* [TEXTE]:
'''

Cette Coupe du monde des clubs n’a qu’un défaut majeur: elle arrive bien trop tard. Dans un monde idéal, elle devrait exister depuis plusieurs décennies et avoir la même importance que la Coupe du monde, la vraie, celle qui fait s’arrêter la planète de tourner pendant un mois tous les quatre ans. Là, il faut bien l’avouer, cette compétition débarque un peu à l’improviste, sans avoir eu le temps de s’installer, et, s’il a bien fallu trouver un créneau pour l’imposer, celui-ci fait forcément des malheureux. Ce Mondial des clubs empiète sur la Gold Cup et l’Euro féminin, et a fait se rallonger la saison des clubs européens qualifiés, ou a fait débuter la saison suivante plus tôt, au choix.
Beaucoup de paramètres sont discutables dans cette compétition, mais pas sa pertinence. Voir s’affronter les meilleurs clubs du monde, en garantissant un certain équilibre entre les continents, est une très bonne idée et une injustice enfin réparée pour tous les clubs qui subissent, année après année, la domination de l’Europe du football. La Coupe du monde est la plus belle compétition sportive de tous les temps, le trophée le plus prestigieux à remporter pour un sportif, à égalité avec une médaille olympique (ne me parlez pas de Super Bowl, par pitié), et il n’y a aucune raison pour que la Coupe du monde des clubs soit moins excitante.
Moitié vide ou moitié plein?
Pourtant, je suis le premier à l’admettre, les stades ne sont pas pleins pour cette première édition, mais j’ai tout de même été frappé par plusieurs articles publiés récemment, y compris sur notre site, parlant de stades «à moitié vides». Je ne vais pas me lancer dans un cours de physique ou de philosophie, mais une autre manière de considérer la chose serait de les voir «à moitié pleins». J’ai notamment assisté à Monterrey-Inter, avec plus de 40’000 personnes dans le gigantesque Rose Bowl, où une place sur deux était occupée. Alors, moitié vide ou moitié plein?

'''

* [LISTE DES DONNÉES]:

'''

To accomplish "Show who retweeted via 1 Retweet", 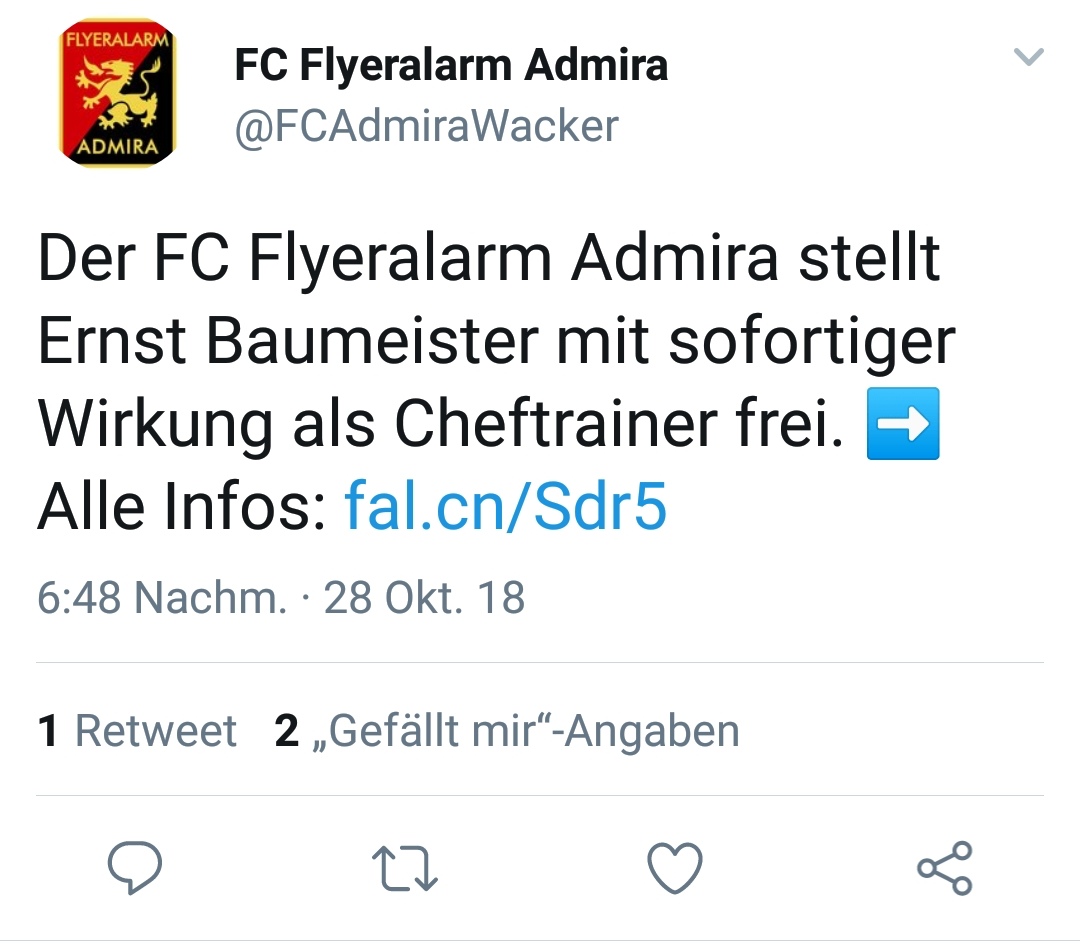I will tap(137, 730).
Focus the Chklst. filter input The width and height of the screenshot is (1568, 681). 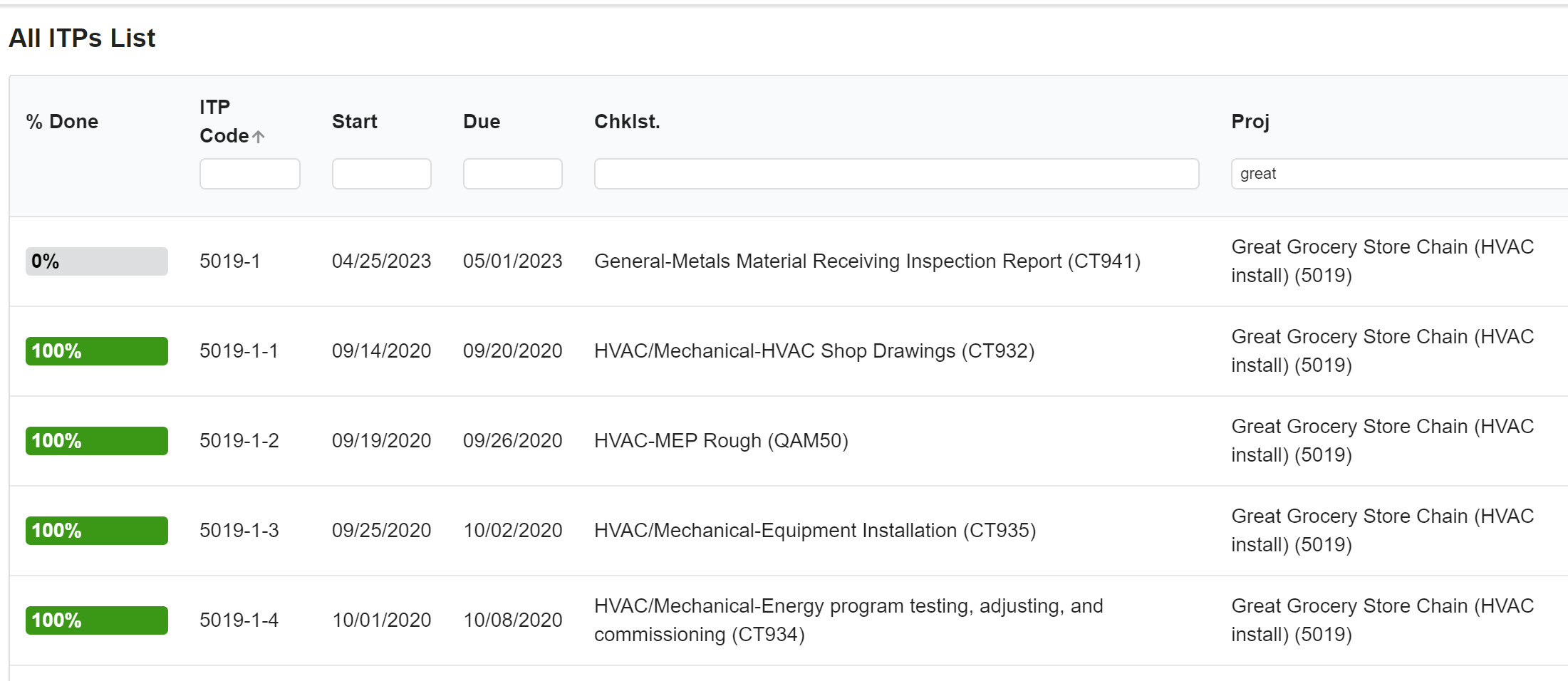point(896,174)
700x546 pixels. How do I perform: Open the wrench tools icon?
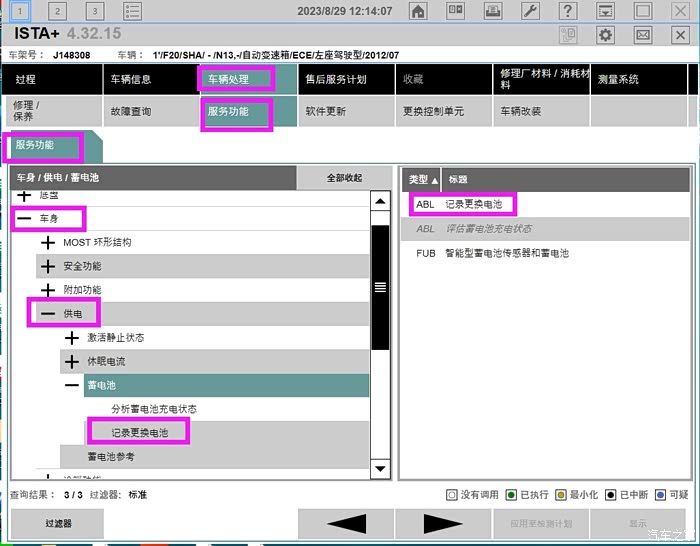pos(531,11)
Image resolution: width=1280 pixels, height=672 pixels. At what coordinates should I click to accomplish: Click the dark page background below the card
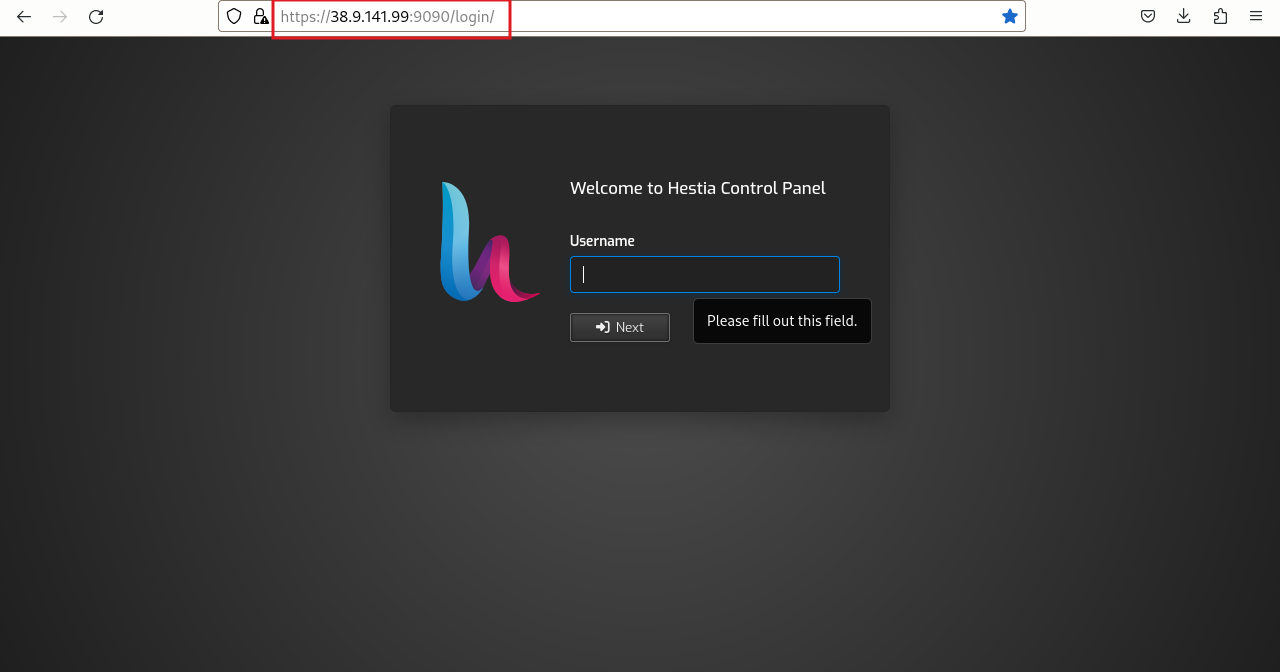click(x=640, y=540)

'''

* [CONSIGNES]:
**1)** Extrayez du texte sur la Coupe du monde des clubs le passage qui commence par les mots « Beaucoup de paramètres » et se termine par « soit moins excitante. ».
**2)** Dressez la liste des compétitions sportives que le texte sur la Coupe du monde des clubs cite par leur nom.

* [RÉPONSES]:
**1)**
Beaucoup de paramètres sont discutables dans cette compétition, mais pas sa pertinence. Voir s’affronter les meilleurs clubs du monde, en garantissant un certain équilibre entre les continents, est une très bonne idée et une injustice enfin réparée pour tous les clubs qui subissent, année après année, la domination de l’Europe du football. La Coupe du monde est la plus belle compétition sportive de tous les temps, le trophée le plus prestigieux à remporter pour un sportif, à égalité avec une médaille olympique (ne me parlez pas de Super Bowl, par pitié), et il n’y a aucune raison pour que la Coupe du monde des clubs soit moins excitante.

**2)**
- Coupe du monde des clubs
- Coupe du monde
- Gold Cup
- Euro féminin
- Super Bowl